[Collected data entries]
'''
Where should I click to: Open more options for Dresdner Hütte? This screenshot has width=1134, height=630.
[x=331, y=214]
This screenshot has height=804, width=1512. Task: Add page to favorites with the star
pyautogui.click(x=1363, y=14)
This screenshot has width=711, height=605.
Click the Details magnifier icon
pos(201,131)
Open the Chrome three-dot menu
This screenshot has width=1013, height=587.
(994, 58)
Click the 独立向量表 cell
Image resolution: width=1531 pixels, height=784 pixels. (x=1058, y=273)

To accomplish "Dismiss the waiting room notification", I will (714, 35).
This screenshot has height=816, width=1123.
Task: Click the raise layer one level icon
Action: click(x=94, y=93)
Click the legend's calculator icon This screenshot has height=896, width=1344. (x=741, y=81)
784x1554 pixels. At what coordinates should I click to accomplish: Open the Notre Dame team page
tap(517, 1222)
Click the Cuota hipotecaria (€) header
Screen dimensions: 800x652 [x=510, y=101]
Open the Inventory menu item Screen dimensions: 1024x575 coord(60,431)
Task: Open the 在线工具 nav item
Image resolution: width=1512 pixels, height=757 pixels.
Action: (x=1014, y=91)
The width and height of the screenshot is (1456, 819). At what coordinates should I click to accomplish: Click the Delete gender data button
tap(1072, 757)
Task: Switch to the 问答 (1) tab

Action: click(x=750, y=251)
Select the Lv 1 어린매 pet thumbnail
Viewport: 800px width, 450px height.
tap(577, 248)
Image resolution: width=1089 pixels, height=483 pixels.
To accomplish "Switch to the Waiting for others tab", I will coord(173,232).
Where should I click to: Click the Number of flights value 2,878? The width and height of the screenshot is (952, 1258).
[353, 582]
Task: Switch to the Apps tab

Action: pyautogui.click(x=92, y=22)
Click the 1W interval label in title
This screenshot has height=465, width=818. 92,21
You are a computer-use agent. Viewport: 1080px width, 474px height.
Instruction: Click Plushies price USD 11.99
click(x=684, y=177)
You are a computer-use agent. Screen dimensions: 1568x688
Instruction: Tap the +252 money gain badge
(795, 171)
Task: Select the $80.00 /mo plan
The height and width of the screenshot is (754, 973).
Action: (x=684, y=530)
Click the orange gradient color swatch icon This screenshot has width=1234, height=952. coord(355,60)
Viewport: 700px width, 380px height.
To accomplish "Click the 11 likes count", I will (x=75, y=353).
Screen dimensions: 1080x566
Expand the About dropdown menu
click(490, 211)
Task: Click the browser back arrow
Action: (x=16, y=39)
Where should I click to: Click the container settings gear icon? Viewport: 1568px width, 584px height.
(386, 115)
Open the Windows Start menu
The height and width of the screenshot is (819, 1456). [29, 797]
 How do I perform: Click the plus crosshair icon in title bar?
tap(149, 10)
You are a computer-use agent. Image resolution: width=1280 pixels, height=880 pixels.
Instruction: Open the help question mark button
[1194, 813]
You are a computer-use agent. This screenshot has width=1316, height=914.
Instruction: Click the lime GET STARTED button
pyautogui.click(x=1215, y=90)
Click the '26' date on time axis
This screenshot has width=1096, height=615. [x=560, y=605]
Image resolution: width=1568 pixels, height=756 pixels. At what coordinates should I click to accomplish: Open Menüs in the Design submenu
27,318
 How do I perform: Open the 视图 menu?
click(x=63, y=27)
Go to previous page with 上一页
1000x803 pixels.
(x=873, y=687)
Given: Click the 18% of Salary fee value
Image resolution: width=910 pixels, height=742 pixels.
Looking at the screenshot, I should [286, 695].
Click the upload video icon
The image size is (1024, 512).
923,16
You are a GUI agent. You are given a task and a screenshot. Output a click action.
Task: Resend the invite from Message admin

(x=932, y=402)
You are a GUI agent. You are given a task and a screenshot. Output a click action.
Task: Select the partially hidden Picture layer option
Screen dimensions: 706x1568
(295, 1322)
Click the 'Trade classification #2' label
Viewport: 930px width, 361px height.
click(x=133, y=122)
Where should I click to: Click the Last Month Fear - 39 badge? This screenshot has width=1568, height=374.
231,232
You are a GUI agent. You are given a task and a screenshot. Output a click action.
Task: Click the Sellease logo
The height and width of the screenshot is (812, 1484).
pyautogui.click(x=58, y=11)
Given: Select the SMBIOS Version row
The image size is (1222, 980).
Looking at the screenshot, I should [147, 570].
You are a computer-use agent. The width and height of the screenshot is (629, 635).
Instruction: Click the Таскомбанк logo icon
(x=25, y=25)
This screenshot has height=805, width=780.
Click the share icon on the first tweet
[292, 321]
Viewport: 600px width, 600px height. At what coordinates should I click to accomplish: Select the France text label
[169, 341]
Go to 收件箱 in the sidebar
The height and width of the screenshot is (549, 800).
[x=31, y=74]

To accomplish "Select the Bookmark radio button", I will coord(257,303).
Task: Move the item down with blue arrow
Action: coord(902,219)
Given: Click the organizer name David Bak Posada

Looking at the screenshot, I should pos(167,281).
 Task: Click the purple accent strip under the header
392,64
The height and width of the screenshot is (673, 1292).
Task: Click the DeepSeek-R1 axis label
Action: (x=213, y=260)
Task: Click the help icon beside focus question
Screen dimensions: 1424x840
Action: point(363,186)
'''
▸ To do:
Copy out, from the data above, each line where the string "agent" is present.

▸ Response to the task:
You are a computer-use agent. Viewport: 1080px width, 474px height.
You are a computer-use agent. Screen dimensions: 1568x688
You are a computer-use agent. Image resolution: width=1280 pixels, height=880 pixels.
You are a computer-use agent. This screenshot has width=1316, height=914.
You are a GUI agent. You are given a task and a screenshot. Output a click action.
You are a GUI agent. You are given a task and a screenshot. Output a click action.
You are a GUI agent. You are given a task and a screenshot. Output a click action.
You are a computer-use agent. The width and height of the screenshot is (629, 635).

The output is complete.